The arrangement contains a significant financing component (which extends beyond 1 year). The present value of the payments is calculated using the information above as $450,500. Which represents a financing component of $49,500 contained within the contract.

In this situation Dev Co recognises $450,500 as the revenue associated with the sale of the apartment on day 1 and interest revenue of $49,500 over the next 2 years.
 

6. Costs of obtaining a contract

IFRS 15 permits only the incremental costs of obtaining a contract to be capitalised. Costs that would have arisen regardless of whether the contract was obtained must be expensed when incurred.

Therefore, salary costs of employees and consulting fees (paid regardless of success) will need to be expensed under IFRS 15. Success fees paid to internal staff or external consultants when a new contract is secured should be capitalised[3]

Example:

Dev Co pays sales staff a monthly retainer and a 5% bonus for any sales made.

Under IFRS 15 Dev Co must expense the monthly retainer.

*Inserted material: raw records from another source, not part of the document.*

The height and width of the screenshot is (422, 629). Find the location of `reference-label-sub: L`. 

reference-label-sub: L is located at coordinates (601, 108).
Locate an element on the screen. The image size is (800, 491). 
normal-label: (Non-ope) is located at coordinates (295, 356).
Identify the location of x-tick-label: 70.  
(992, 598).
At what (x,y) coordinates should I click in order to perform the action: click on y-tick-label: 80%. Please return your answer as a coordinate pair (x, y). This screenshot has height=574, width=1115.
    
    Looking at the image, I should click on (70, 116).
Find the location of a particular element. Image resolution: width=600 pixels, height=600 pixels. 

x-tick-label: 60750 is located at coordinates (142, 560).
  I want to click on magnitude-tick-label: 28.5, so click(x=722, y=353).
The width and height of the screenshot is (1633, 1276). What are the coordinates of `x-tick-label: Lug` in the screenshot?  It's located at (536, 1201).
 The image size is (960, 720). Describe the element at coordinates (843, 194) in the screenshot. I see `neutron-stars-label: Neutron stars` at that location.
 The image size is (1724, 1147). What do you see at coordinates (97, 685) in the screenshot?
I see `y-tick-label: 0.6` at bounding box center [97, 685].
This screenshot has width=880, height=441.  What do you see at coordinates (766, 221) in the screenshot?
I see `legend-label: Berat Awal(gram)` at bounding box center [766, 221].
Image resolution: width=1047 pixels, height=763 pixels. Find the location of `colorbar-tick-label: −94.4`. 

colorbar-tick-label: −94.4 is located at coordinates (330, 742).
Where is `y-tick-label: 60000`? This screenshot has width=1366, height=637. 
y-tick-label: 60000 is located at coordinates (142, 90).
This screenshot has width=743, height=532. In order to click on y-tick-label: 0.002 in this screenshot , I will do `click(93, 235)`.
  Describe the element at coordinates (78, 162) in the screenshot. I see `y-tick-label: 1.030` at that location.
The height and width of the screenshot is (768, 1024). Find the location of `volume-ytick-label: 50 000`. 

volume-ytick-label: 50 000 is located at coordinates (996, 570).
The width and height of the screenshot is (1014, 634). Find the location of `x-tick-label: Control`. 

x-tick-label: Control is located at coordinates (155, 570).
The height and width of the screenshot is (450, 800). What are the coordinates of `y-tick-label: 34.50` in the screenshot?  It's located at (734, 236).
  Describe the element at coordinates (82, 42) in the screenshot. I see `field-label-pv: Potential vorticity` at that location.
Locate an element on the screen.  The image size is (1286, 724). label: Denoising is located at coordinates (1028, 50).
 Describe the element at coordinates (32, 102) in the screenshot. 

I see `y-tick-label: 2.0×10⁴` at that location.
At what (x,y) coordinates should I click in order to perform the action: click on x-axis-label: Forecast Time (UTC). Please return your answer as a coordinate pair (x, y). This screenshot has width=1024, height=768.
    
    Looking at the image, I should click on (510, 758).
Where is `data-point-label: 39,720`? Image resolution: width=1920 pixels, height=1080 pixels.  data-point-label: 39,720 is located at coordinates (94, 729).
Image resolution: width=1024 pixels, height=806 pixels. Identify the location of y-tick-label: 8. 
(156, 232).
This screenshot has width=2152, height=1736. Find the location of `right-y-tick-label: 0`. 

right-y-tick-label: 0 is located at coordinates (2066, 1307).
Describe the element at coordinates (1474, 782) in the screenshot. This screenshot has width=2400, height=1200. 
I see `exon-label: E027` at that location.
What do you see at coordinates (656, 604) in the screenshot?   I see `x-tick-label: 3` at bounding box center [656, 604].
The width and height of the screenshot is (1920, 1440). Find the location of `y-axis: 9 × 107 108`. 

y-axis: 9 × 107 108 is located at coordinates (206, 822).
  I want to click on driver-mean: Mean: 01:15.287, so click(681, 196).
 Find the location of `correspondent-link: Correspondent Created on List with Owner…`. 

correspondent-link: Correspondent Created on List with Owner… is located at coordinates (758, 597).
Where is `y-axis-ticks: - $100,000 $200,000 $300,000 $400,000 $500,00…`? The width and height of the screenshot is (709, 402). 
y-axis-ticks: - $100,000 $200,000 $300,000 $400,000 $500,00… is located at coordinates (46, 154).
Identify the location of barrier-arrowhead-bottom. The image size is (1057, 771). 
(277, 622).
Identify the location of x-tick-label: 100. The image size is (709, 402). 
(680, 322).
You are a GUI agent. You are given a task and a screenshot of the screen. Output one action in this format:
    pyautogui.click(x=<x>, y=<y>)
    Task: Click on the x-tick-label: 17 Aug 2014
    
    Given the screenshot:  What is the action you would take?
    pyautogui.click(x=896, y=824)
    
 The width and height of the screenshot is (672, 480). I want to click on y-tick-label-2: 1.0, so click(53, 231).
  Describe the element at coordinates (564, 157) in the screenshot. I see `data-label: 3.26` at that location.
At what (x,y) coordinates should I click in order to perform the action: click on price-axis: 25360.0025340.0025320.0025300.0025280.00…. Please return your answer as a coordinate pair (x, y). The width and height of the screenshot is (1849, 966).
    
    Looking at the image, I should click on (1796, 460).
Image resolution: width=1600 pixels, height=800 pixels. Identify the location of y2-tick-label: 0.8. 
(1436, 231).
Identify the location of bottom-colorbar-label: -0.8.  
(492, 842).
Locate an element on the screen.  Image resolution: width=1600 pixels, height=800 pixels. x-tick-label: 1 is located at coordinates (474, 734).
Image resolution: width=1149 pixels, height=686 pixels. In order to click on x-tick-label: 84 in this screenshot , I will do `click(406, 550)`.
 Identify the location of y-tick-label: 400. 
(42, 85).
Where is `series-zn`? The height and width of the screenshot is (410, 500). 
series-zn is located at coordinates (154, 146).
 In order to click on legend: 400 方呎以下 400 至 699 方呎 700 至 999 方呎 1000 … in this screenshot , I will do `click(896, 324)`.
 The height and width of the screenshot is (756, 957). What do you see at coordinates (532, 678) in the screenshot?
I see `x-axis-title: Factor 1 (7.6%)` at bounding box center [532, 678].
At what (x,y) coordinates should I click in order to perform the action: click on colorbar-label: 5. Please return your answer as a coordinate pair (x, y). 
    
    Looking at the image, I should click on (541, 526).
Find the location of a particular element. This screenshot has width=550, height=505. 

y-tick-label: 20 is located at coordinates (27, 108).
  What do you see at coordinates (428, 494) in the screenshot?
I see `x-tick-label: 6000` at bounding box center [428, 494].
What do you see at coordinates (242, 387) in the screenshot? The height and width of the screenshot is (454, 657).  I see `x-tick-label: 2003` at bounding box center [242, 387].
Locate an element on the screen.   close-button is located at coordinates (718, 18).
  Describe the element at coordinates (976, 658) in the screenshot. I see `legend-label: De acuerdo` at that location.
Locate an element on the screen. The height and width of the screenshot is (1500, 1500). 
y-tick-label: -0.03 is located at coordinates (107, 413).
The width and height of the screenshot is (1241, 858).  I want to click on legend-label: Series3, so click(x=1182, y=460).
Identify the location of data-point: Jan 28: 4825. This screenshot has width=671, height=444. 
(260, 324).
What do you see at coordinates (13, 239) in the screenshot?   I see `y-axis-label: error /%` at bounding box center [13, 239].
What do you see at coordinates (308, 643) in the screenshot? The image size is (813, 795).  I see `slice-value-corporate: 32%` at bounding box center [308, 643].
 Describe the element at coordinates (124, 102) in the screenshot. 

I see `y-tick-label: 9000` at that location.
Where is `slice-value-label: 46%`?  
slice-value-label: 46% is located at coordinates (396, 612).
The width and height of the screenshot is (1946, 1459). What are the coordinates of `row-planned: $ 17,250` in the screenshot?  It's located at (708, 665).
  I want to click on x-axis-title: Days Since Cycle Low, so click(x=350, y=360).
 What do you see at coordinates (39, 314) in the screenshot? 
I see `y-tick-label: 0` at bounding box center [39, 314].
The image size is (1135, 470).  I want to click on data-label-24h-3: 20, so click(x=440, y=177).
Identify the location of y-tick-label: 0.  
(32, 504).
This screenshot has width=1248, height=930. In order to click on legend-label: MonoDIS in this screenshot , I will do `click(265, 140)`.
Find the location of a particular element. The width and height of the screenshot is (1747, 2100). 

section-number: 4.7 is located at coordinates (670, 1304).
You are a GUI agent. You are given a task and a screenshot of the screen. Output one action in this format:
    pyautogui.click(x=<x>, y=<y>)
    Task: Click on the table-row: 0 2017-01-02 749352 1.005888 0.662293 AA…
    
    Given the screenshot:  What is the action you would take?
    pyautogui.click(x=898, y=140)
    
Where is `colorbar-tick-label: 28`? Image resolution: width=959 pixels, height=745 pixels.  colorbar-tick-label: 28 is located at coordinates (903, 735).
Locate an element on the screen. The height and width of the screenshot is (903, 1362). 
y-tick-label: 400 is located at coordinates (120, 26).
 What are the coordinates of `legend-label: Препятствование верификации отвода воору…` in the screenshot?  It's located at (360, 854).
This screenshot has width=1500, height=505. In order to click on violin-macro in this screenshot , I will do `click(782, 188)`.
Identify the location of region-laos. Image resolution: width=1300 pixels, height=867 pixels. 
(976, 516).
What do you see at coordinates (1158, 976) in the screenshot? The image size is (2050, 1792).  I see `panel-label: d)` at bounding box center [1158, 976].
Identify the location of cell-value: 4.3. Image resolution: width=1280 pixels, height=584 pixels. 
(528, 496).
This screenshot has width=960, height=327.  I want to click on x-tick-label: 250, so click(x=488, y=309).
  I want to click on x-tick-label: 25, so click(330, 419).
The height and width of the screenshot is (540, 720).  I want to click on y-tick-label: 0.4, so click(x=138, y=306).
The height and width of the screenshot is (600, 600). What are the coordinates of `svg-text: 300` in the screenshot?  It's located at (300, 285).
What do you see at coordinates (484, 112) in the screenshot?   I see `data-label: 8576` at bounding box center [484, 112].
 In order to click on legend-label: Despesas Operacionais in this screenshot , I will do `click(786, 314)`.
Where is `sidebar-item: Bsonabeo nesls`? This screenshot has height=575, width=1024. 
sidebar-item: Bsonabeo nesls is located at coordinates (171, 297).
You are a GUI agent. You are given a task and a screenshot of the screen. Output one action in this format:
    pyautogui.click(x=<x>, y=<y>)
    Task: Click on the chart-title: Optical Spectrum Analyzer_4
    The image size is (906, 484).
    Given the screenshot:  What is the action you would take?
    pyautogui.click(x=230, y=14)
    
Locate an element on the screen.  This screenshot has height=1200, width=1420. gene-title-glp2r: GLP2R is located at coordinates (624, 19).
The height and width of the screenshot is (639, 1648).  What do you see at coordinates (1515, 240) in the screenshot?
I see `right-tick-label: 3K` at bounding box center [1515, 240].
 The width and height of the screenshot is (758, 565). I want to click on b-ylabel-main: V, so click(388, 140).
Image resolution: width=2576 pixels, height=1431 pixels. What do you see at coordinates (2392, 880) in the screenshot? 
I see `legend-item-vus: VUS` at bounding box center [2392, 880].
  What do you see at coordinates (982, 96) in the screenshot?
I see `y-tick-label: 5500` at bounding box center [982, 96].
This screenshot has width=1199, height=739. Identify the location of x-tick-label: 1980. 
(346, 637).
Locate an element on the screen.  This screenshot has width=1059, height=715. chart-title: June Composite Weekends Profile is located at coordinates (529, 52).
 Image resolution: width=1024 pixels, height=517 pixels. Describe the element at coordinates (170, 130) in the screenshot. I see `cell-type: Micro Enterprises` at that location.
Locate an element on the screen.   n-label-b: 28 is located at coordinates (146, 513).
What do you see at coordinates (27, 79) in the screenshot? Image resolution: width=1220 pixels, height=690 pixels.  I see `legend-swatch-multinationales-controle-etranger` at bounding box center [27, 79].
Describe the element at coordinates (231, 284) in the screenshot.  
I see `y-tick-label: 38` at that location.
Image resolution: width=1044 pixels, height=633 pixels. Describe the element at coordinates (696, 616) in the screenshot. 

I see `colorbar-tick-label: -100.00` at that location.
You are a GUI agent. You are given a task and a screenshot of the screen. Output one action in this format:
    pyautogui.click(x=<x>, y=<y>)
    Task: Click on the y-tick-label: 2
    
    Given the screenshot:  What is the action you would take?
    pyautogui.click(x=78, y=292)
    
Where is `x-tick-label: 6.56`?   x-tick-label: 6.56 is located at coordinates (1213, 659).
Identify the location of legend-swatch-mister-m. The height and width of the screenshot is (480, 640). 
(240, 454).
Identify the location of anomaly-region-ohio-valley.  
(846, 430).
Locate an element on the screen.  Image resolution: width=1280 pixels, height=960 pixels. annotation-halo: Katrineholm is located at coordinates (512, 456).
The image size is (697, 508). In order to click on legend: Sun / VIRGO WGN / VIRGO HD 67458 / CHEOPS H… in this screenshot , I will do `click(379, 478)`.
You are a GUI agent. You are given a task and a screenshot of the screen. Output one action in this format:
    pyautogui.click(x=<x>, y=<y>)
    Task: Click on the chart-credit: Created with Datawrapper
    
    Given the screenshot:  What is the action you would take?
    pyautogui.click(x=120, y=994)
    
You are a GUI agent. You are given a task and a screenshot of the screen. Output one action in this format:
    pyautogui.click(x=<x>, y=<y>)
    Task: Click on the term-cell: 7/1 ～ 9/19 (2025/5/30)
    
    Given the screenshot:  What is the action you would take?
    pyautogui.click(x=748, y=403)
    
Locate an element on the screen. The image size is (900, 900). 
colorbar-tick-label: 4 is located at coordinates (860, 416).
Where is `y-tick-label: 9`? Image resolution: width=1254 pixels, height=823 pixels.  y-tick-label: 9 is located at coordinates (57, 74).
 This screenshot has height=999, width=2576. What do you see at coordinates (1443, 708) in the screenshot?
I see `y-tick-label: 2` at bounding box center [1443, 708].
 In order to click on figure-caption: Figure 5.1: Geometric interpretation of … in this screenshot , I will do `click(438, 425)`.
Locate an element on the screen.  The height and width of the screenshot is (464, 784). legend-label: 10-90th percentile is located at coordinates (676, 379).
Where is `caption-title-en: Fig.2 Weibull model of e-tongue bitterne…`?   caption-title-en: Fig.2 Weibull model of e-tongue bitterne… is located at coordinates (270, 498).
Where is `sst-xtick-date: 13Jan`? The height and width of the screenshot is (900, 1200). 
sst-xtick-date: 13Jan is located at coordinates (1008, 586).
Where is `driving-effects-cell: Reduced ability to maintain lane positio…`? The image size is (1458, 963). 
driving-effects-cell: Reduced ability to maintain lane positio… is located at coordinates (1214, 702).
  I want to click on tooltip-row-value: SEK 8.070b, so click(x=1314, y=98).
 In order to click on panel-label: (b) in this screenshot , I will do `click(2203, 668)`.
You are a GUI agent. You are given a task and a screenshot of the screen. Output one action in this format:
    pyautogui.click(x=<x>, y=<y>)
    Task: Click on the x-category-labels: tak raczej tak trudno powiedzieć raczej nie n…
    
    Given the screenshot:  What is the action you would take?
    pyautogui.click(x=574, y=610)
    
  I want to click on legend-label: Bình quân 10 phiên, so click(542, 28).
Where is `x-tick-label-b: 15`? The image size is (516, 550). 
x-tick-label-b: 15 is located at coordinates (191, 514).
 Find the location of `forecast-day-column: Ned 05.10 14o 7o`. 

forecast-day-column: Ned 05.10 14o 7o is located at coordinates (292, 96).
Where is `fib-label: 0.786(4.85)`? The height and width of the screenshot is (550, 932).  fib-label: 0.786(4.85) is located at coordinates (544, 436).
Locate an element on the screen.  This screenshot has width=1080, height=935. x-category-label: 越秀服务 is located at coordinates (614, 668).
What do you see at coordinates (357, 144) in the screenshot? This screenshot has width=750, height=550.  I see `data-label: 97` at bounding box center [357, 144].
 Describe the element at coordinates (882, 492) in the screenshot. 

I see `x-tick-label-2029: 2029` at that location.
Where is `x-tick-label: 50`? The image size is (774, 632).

The bonus will be capitalised as an asset as it is an incremental cost of obtaining a new contract.
 
The information contained in this article is for general guidance only and does not represent, nor intend to be, advice. We recommend that prior to taking any action or making any decision, that you consult with an advisor to ensure that individual circumstances are taken into account.


[1] AASB 15 Revenue from Contracts with Customers in Australia.
[2] Effective for reporting periods commencing on or after 1 January 2019 for not-for-profit entities
[3] Costs that are explicitly chargeable to the customer regardless of whether the contract is obtained are recognised as assets.